Revelation vs. secret knowledge. Gnostic salvation leans on esoteric recognition; apostolic proclamation centers on a public cross and empty tomb.
Embodiment. The Bible promises resurrection, not disembodied ascent. Christ is “the firstfruits,” not a disembodied Anthrōpos-type.
Covenant history. Paul interprets Adam and Christ within a single, unfolding story—promise, Torah, Messiah, Spirit, consummation—rather than a timeless cycle of emanations and returns.
7) Pastoral Takeaways: Human Dignity, Holy Vocation, Concrete Hope
Dignity. Every human bears the image; in Christ, renewed humanity is already dawning. Racism, exploitation, and contempt contradict the Image and the Gospel.
Vocation. The last Adam restores royal-priestly calling: worship, wisdom, and sacrificial love in ordinary life (Rom 12).
Hope. Our future is not absorption into the All, but resurrection likeness to Christ—the Man of heaven—when He appears in glory (1 Cor 15; Phil 3:20–21).
Conclusion
Anthrōpos, in gnostic hands, names a perfect cosmic Man whose fractured image humanity must recover by esoteric ascent. The Bible names Jesus Christ as the true Man from heaven, the last Adam, whose cross and resurrection accomplish openly what no gnosis can: justification, new birth, and the promise of a transformed, embodied life in a renewed creation. The church lives between firstfruits and harvest, already being conformed to His image—and awaiting the day when we shall bear it in full.
Bible Verses on Anthrōpos, Adam, the Image, and the Man from Heaven
Genesis 1:26–27 — “Then God said, ‘Let us make man in our image, after our likeness.’… So God created man in his own image… male and female he created them.”
Genesis 2:7 — “Then the LORD God formed the man of dust from the ground and breathed into his nostrils the breath of life, and the man became a living creature.”
Psalm 8:4–5 — “What is man that you are mindful of him… Yet you have made him a little lower than the heavenly beings and crowned him with glory and honor.”
Daniel 7:13–14 — “Behold, with the clouds of heaven there came one like a son of man… And to him was given dominion and glory and a kingdom… an everlasting dominion.”
Romans 5:18–19 — “As one trespass led to condemnation for all men, so one act of righteousness leads to justification and life for all men… by the one man’s obedience the many will be made righteous.”

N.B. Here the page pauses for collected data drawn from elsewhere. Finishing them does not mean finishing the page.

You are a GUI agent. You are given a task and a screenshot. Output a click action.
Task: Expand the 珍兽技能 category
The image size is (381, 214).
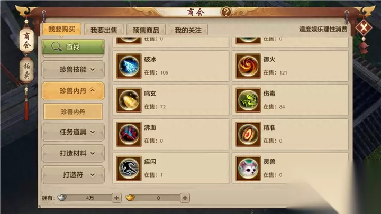pos(73,70)

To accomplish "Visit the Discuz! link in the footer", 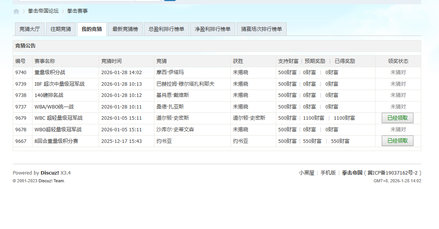I will click(x=50, y=173).
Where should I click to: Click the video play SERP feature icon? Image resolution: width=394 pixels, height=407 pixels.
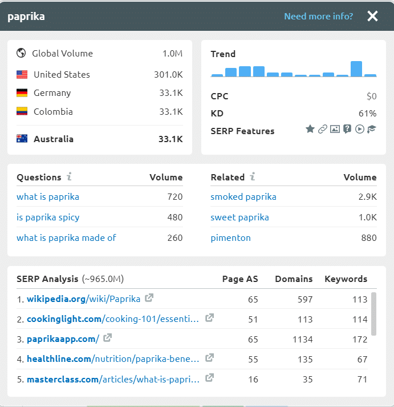(359, 130)
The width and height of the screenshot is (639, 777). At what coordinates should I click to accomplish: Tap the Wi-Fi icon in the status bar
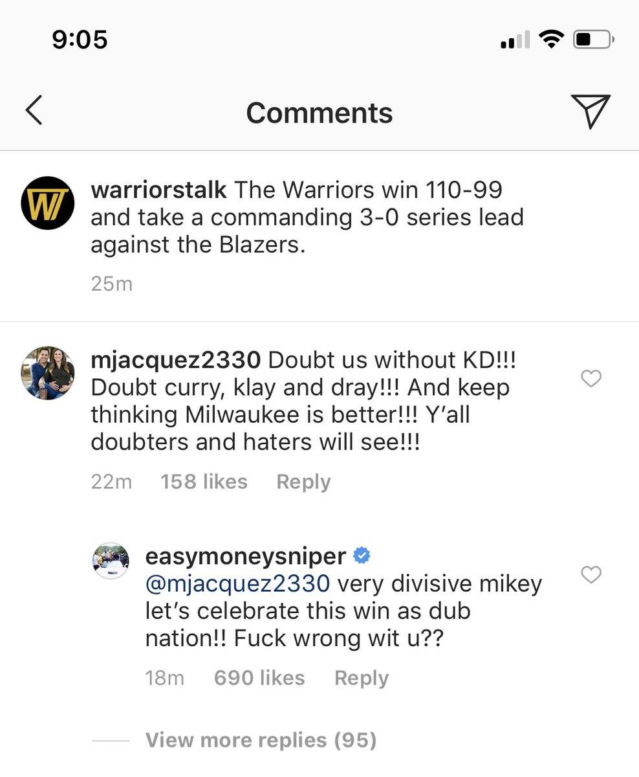pos(551,40)
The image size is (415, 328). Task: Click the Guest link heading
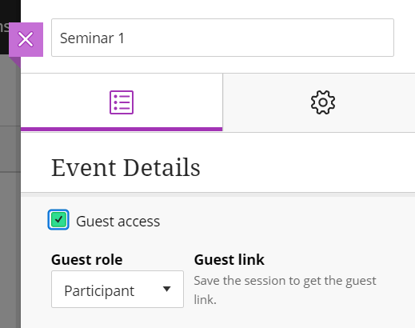(229, 260)
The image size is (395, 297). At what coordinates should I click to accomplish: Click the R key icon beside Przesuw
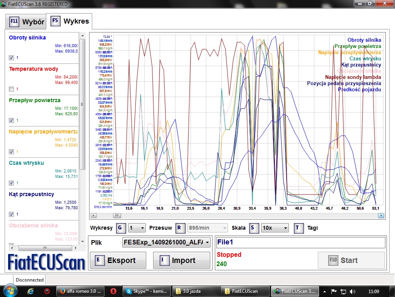coord(180,228)
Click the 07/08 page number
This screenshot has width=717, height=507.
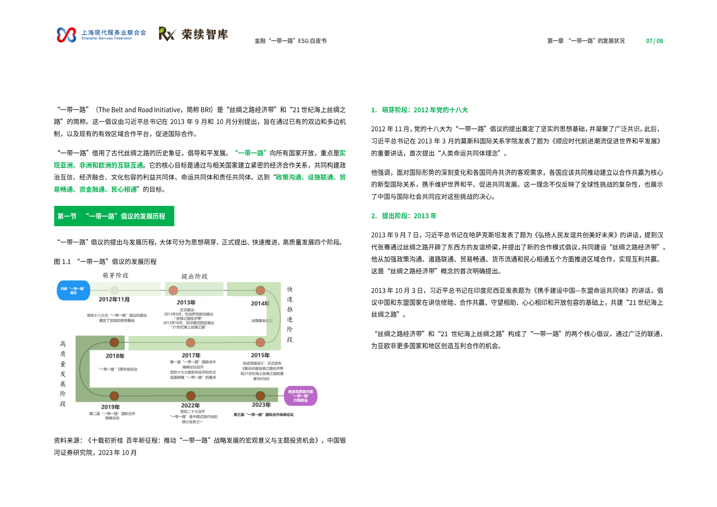(x=654, y=41)
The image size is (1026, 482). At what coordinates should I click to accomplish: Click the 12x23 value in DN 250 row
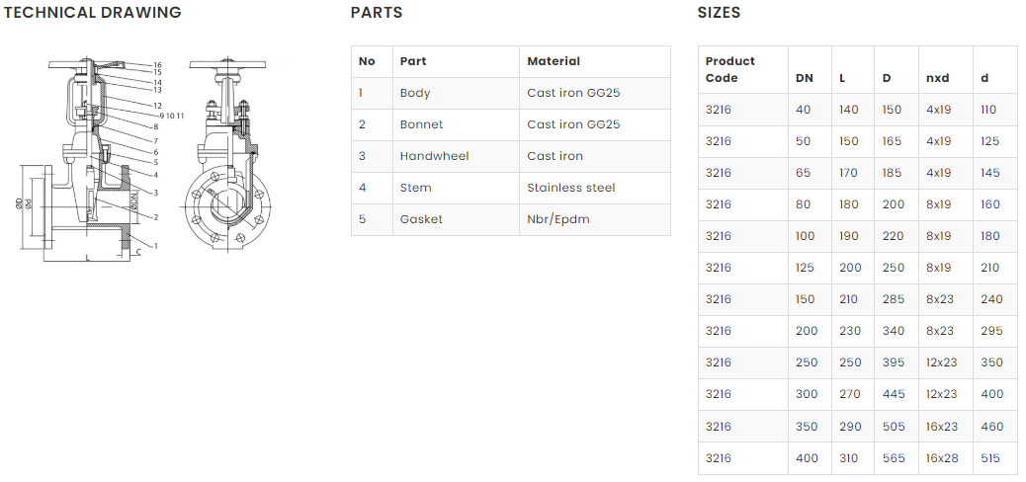coord(941,362)
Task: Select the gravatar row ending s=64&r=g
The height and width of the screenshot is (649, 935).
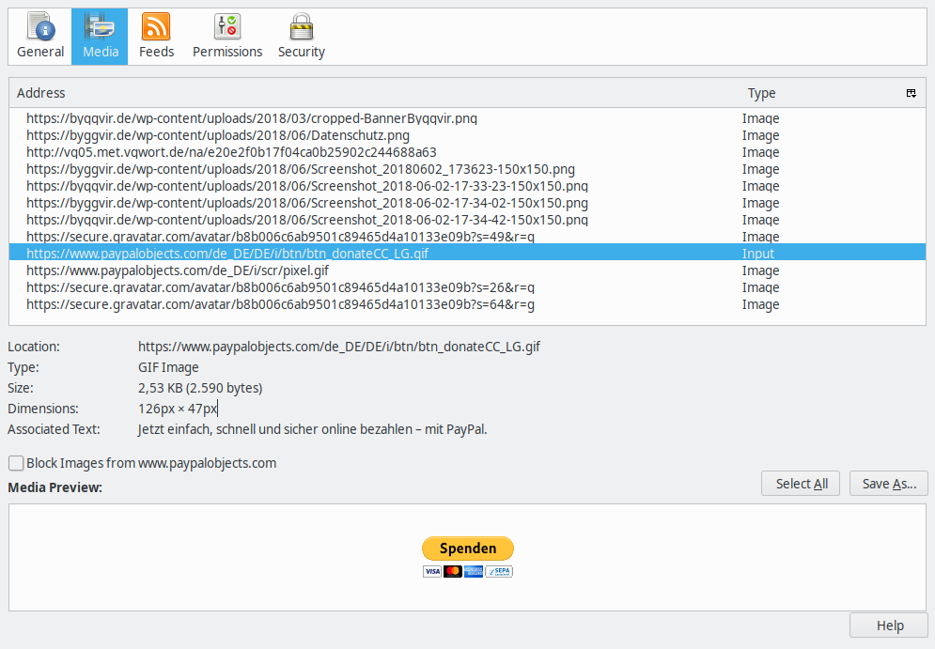Action: pyautogui.click(x=280, y=304)
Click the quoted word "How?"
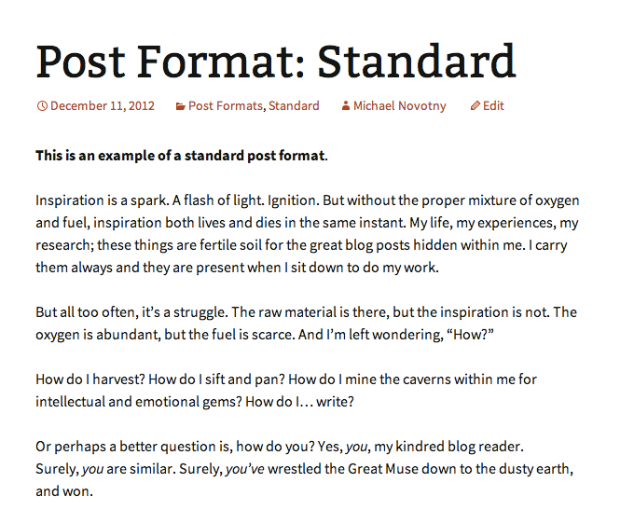This screenshot has width=634, height=524. 466,335
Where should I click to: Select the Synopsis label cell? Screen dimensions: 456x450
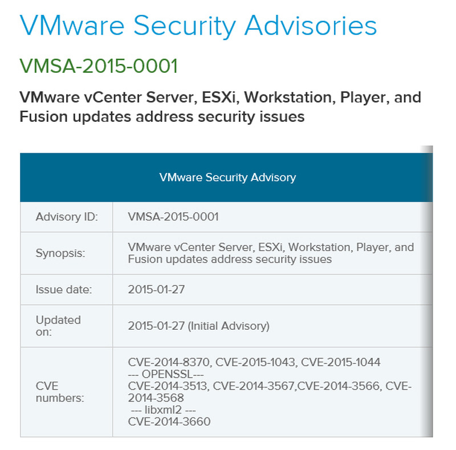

1 Corinthians 15:21–22 — “For as by a man came death, by a man has come also the resurrection of the dead. For as in Adam all die, so also in Christ shall all be made alive.”
1 Corinthians 15:45–49 — “The first man Adam became a living being”; the last Adam became a life-giving spirit… “Just as we have borne the image of the man of dust, we shall also bear the image of the man of heaven.”
Philippians 2:6–8 — “Though he was in the form of God… he humbled himself by becoming obedient to the point of death, even death on a cross.”
Colossians 1:15 — “He is the image of the invisible God, the firstborn of all creation.”
1 John 3:2 — “We know that when he appears we shall be like him, because we shall see him as he is.”